I looked into her eyes, and took a deep breath. It was now, or never. "I was hoping you'd move in with me."

She looked stunned. "But...you'd stopped calling me. I thought maybe you didn't like me that way. I thought you did, before, but then I barely saw you."

I stopped her rambling to tell her about my resolution to build a home before asking her to move in.

She didn't meet my eye for a moment, and I started to get nervous. "Almond," she said. "Around the time you stopped calling me, my high school sweetheart got in touch with me and...we've kind of been seing each other."
I felt like I'd been punched in the gut, and I couldn't respond. I just hung my head and tried to process what she'd told me. Of course she's seeing someone, you fool! You never even so much as told her how you felt about her. You just assumed she'd wait for you until you were ready! Idiot. Holly spoke again before I could be too hard on myself.
"But tonight, when you called me, I can't deny that my heart did a complete flip flop when I saw your number on my cell." She smiled. "I never feel that way when Davy calls." I assumed Davy must be her boyfriend. "That leads me to only one conclusion."
I looked at her, then. Was she saying--

"Almond, I think I must be in love with you." I laughed out loud and even tapped my heels on the floor in a little dance. My joy was evident on my face. "I love you, too, Holly! Does this mean you'll move in with me?"
"Tell you what. I'll move in as soon as you get us a double bed." She winked at me mischievously. I had no problem agreeing to those terms. She hugged me passionately before she went home, and it felt amazing.
I purchased a double bed the next day.


We had been living together only a couple of months when Holly told me she was pregnant. Although I was a little surprised and it was a bit unexpected, I reacted like I did with most of the other unknowns I've experienced in my life: with enthusiasm.

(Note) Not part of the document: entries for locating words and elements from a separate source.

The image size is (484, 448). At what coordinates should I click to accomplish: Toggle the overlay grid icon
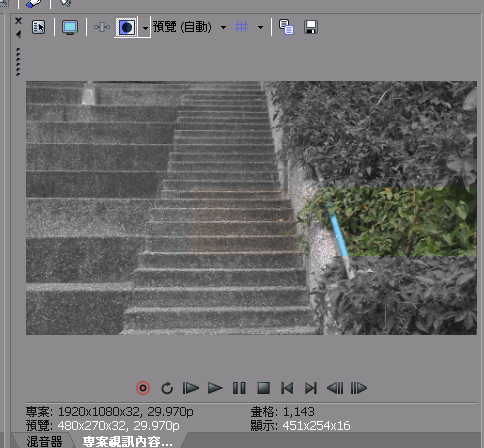click(x=241, y=27)
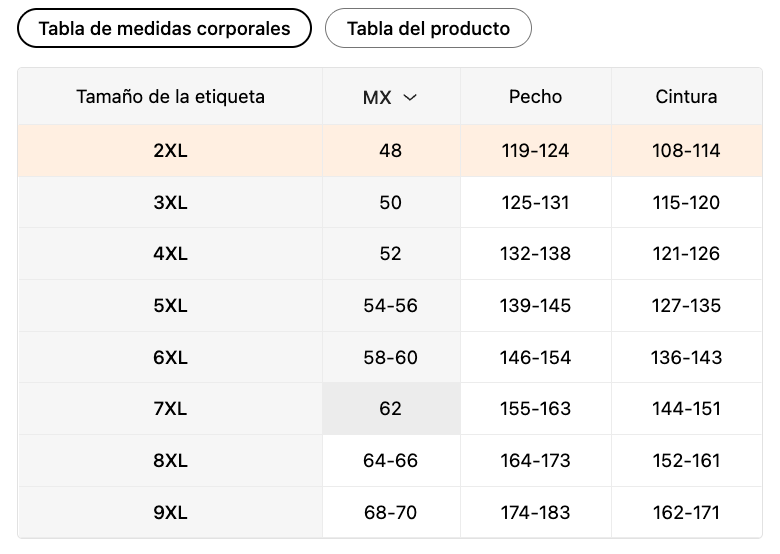
Task: Choose the 8XL size row
Action: tap(170, 461)
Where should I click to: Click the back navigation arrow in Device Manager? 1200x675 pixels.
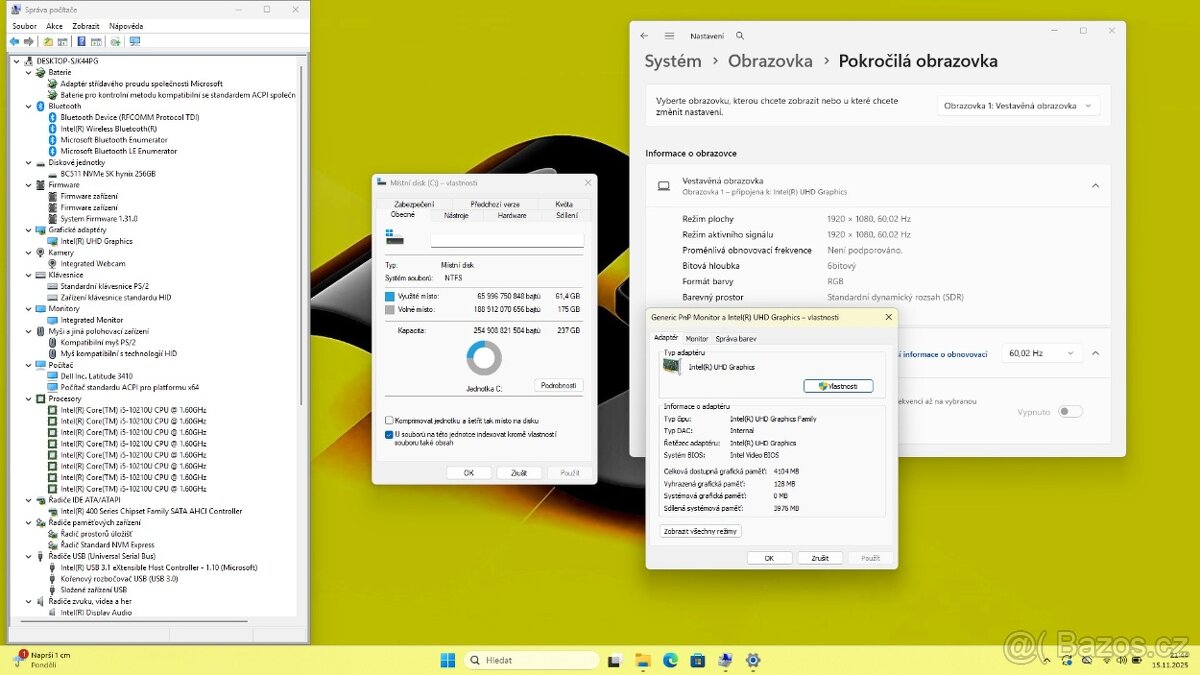click(x=14, y=41)
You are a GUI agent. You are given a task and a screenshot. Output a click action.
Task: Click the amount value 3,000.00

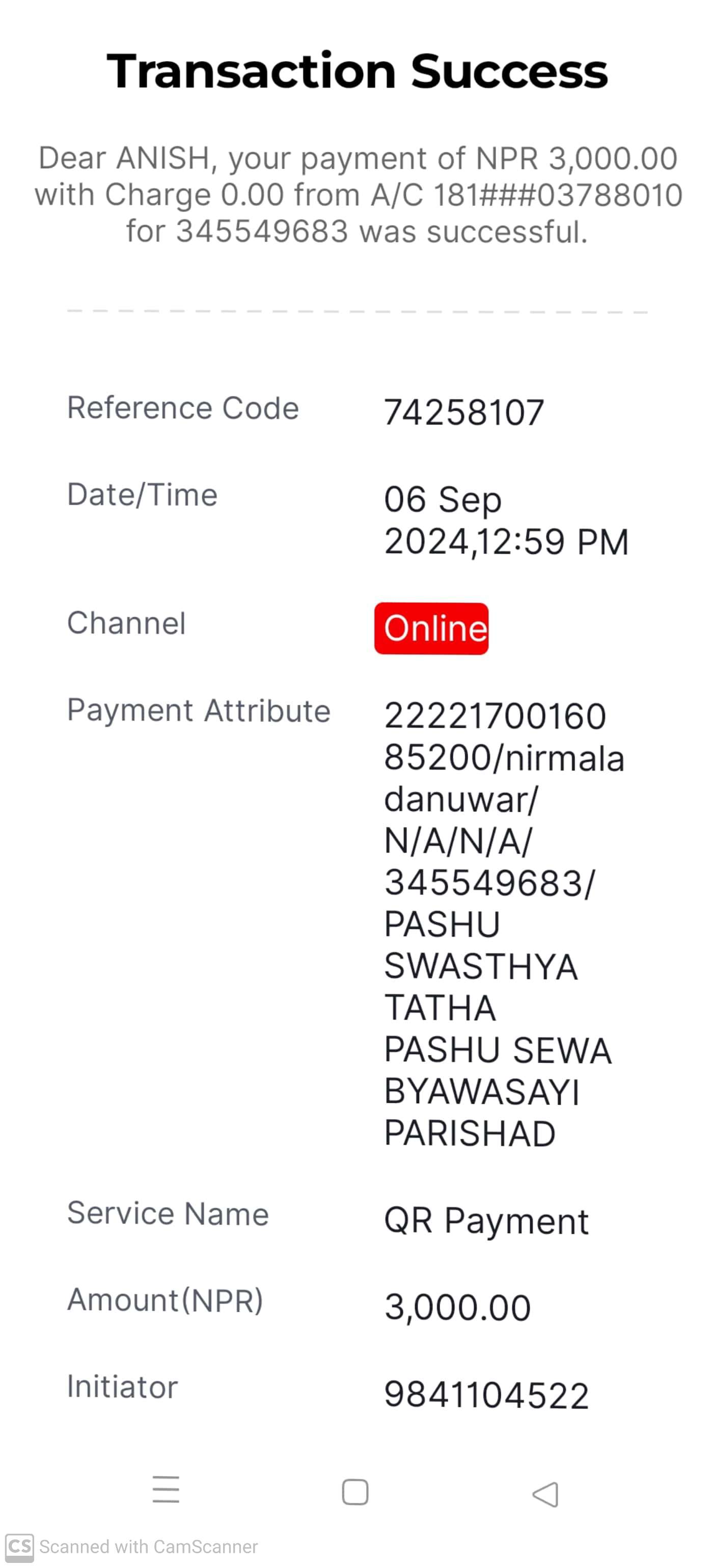coord(457,1308)
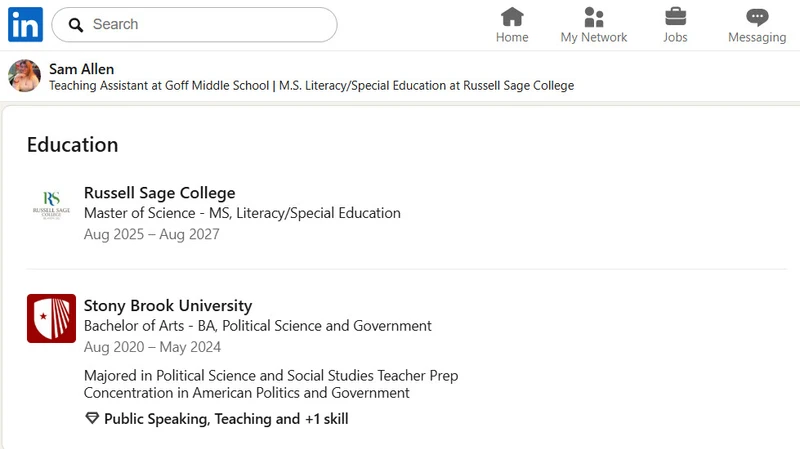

I asked her to marry me soon after that, out in the garden. She loved to help me with the plants, and I figured that was the most romantic spot - a reminder of our early time together when the garden was all I had.

We got married on our property as well, out near the cliff overlooking the town. It was a simple ceremony; just us and the view.

Our son, Amaretto, was born not long after the wedding.

As Holly and I cheer for Rett's first birthday, I think about what a lucky man I am. I have a gorgeous wife, and my own little boy.

I've even been promoted to Sous-Chef at work, so we were able to expand our home.

Life is good, and I'm confident it will only get better from here on out.